Cet oubli dans les textes provient du fait que lorsque le contrôle judiciaire a été institué en 1970, en même temps que la détention provisoire remplaçait la détention préventive, il n'a été prévu aucun « délai butoir », destiné à limiter la durée totale de la détention avant jugement.
Ce n'est qu'en 1975 qu'un premier délai butoir de six mois a été institué, pour être ensuite complété, par des réformes successives, la dernière datant de la loi du 30 décembre 1996 dont les dispositions sur ce point résultent de l'initiative du Sénat, par des délais butoirs de un an et de deux ans.

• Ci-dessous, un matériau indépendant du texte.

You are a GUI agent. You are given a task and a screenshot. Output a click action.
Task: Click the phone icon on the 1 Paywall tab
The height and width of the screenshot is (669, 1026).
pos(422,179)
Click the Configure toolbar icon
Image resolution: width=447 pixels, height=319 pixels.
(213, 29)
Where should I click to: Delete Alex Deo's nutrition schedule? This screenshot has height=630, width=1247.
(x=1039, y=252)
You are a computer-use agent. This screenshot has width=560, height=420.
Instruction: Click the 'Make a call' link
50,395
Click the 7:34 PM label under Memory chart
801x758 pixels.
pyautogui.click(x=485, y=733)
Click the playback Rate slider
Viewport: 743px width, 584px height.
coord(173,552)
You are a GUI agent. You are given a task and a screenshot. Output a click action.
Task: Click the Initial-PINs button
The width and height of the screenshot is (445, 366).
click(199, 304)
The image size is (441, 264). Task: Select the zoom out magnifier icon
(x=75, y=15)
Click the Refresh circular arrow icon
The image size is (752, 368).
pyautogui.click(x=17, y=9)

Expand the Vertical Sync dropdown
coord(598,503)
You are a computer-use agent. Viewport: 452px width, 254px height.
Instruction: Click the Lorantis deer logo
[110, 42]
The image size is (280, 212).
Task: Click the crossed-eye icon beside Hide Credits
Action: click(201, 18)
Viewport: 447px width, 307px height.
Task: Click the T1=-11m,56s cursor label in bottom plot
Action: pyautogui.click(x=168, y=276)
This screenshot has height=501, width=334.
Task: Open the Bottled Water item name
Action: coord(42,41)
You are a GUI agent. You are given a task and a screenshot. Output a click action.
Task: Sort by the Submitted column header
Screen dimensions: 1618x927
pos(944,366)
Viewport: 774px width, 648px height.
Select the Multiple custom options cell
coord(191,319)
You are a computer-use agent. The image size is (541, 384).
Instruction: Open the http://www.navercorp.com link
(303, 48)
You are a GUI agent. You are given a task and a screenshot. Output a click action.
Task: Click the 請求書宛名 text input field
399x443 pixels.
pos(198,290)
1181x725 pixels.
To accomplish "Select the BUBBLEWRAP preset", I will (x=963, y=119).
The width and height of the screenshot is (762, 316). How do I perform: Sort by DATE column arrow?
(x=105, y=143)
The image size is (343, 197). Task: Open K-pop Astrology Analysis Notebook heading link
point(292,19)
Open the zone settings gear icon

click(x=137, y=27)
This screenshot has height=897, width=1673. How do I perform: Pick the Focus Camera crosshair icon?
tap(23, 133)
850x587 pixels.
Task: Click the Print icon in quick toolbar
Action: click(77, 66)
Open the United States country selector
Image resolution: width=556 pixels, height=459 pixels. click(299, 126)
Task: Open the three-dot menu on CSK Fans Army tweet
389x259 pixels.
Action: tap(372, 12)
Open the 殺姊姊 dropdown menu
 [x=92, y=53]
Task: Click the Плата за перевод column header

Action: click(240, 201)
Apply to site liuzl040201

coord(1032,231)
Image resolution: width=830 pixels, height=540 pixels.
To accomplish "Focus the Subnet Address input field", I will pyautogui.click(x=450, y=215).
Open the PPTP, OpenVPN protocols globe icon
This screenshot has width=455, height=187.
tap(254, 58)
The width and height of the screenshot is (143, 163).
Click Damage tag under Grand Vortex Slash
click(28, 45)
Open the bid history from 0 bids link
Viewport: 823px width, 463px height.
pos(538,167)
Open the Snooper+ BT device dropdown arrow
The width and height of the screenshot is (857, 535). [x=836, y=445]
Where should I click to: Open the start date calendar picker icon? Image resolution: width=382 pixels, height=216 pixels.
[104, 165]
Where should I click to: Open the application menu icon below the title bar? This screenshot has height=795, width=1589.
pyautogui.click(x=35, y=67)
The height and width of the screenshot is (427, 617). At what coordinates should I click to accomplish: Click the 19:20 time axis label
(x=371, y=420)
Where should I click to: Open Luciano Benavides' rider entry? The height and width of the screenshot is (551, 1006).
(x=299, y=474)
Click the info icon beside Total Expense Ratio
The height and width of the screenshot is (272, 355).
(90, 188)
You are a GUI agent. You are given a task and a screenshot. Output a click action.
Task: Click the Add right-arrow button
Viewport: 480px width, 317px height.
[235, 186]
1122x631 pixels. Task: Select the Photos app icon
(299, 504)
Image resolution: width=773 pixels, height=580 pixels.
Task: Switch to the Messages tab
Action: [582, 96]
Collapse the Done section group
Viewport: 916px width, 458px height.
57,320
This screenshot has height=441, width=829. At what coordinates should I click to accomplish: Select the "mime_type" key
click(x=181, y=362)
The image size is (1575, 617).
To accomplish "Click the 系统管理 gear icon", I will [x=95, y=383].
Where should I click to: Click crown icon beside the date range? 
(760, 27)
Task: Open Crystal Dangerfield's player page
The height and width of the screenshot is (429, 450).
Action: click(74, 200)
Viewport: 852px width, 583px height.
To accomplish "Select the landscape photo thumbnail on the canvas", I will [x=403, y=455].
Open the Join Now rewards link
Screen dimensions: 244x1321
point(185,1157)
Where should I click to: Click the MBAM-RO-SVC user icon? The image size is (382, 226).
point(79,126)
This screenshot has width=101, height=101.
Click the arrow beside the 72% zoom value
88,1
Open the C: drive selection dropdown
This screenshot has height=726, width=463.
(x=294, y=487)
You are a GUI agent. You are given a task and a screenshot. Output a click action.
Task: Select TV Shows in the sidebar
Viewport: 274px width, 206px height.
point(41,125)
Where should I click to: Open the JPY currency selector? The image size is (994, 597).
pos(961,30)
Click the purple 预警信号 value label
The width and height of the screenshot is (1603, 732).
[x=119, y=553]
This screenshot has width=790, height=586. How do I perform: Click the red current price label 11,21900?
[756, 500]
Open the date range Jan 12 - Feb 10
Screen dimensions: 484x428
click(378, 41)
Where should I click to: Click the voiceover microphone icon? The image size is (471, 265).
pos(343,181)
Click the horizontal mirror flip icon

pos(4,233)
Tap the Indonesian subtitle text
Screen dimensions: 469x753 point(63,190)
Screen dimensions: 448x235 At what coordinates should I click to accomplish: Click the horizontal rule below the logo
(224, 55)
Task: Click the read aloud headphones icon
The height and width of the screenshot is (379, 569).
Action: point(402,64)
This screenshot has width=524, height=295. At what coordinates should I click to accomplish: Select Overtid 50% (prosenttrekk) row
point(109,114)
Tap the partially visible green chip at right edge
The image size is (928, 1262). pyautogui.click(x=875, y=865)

Or, pour utiliser une expression imagée mais parlante, la Cour de cassation a considéré, en l'absence de précisions législatives sur ce point, qu'en cas de révocation d'un contrôle judiciaire le compteur de la détention devait être « remis à zéro ».
Ainsi, en l'état actuel du droit tel qu'il est interprété par la jurisprudence, dans une procédure où la durée totale de la détention provisoire est limitée par la loi - à six mois, à un an ou à deux ans, selon les cas - il est théoriquement possible qu'une personne fasse l'objet, en plusieurs fois, d'une détention d'une durée supérieure à ce délai maximal.
Il suffit que la personne mise en examen soit, à l'issue du délai butoir, libérée en étant placée sous contrôle judiciaire, que ce contrôle judiciaire soit révoqué pour non-respect des obligations fixées par le juge d'instruction, entraînant une nouvelle incarcération de la personne pour une même durée, puis une nouvelle libération sous contrôle judiciaire, puis une nouvelle révocation, et ainsi de suite.
Cette hypothèse est bien évidemment plus théorique que pratique et, en tout état de cause, la révocation du contrôle judiciaire n'est possible que si les obligations prescrites n'ont pas été respectées, et donc si la personne s'est mise en état de faute au regard des exigences légales et proportionnées édictées par le juge d'instruction.
Par ailleurs, les obligations imposées à la personne mise en examen dans le cadre du contrôle judiciaire comme leur éventuel non-respect et la réincarcération qui pourrait en résulter sont contrôlés par la chambre d'accusation. La procédure de référé-liberté est, en outre, possible.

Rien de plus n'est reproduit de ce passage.